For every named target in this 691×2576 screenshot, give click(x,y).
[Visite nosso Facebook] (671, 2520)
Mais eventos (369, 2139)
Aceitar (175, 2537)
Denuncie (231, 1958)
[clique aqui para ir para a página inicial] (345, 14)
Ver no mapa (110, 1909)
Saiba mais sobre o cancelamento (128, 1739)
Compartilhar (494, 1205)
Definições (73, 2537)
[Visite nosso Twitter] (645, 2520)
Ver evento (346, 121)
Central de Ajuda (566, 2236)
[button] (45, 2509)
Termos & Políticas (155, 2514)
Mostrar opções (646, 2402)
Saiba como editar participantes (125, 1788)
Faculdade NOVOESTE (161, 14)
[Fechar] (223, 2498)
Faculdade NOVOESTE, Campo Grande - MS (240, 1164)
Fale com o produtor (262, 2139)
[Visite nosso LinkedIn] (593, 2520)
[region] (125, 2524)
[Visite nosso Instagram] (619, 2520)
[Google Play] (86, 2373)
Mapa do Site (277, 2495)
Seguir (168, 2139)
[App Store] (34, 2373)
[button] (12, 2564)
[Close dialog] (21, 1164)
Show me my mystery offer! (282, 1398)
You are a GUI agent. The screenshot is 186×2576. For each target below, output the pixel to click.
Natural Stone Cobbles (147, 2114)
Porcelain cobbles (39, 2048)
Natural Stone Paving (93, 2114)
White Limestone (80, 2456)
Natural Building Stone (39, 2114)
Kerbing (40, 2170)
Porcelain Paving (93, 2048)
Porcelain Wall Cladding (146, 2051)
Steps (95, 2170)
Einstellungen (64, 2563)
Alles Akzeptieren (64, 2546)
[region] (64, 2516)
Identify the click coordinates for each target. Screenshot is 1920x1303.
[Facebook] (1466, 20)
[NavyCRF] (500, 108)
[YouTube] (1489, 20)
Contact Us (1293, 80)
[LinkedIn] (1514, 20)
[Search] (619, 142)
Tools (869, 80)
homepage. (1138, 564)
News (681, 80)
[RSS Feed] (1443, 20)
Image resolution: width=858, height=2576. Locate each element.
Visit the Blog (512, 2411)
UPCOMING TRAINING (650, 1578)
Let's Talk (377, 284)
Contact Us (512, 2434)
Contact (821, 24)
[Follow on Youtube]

○ ○ ○ ○

## Goal of the exercise
Look for the word "nosso" in the data, then return every line that contains it.

## Answer
[Visite nosso Facebook] (671, 2520)
[Visite nosso Twitter] (645, 2520)
[Visite nosso LinkedIn] (593, 2520)
[Visite nosso Instagram] (619, 2520)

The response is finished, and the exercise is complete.